Among the records below, find each line bearing the word "agent" and copy it.

[MATERIAL FOR THE TASK — start]

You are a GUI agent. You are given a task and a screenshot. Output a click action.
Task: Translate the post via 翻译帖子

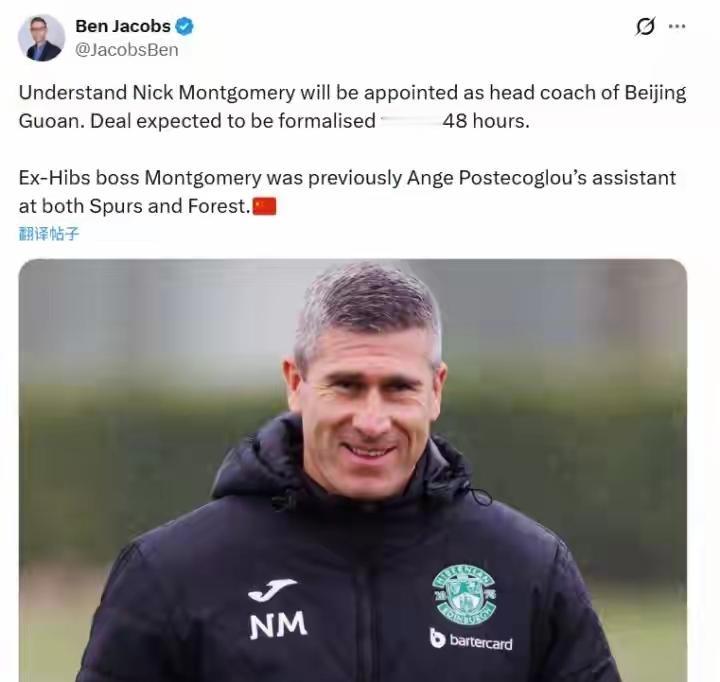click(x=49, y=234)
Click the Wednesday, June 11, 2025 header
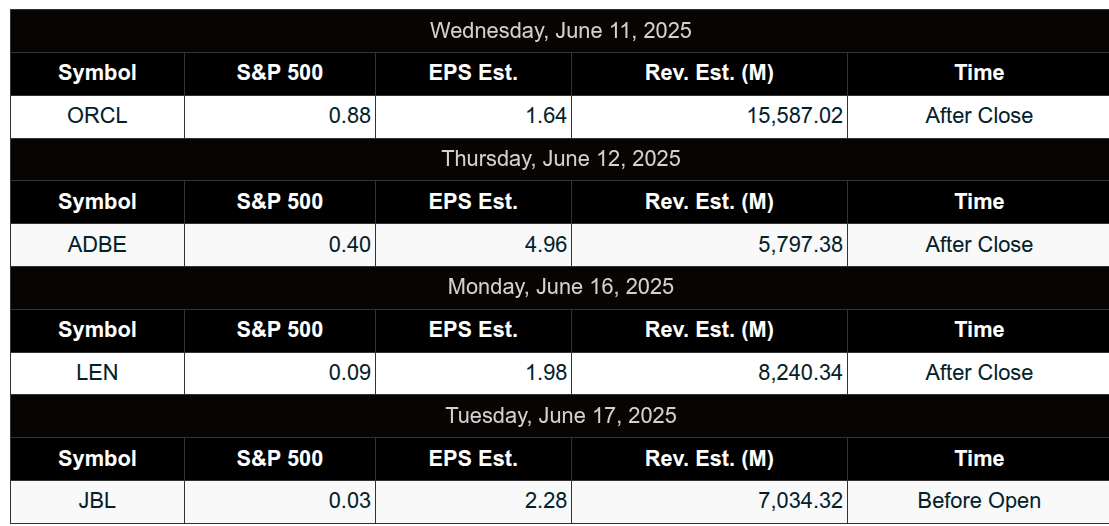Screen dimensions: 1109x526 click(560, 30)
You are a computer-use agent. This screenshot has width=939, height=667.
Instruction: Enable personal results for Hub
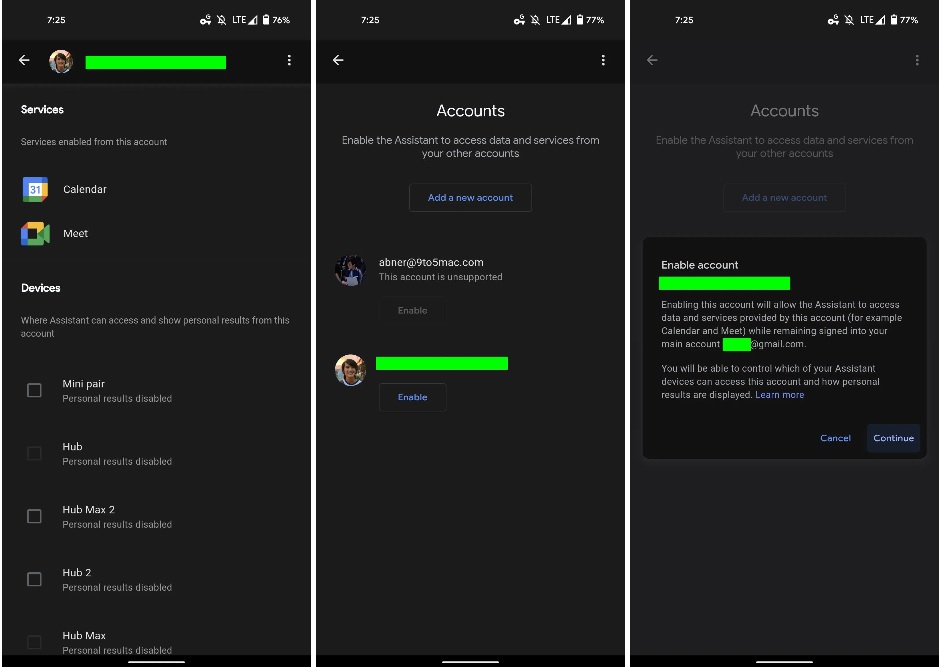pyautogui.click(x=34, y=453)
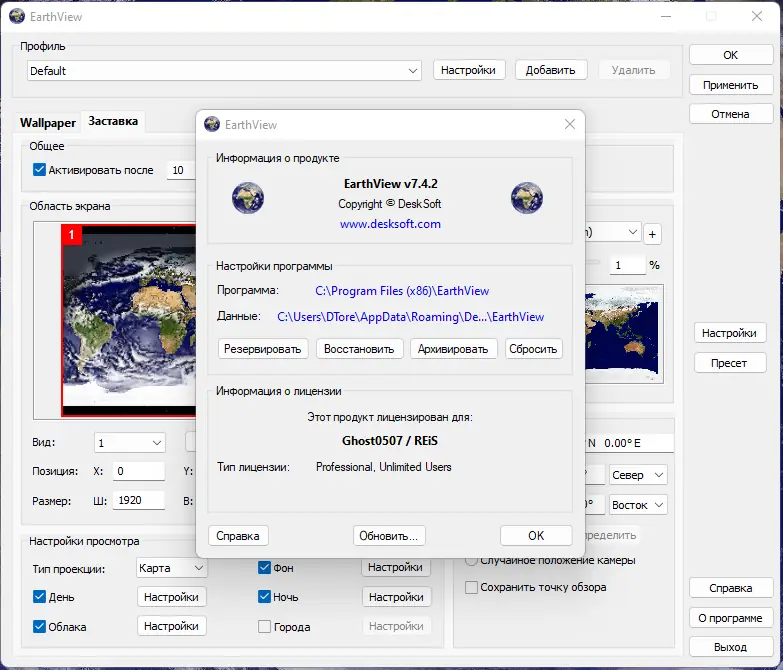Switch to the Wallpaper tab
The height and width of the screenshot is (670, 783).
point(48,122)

[MATERIAL FOR THE TASK — finish]

◆ SOLUTION FOR THIS EXERCISE ◆
You are a GUI agent. You are given a task and a screenshot. Output a click action.
You are a computer-use agent. This screenshot has width=939, height=667.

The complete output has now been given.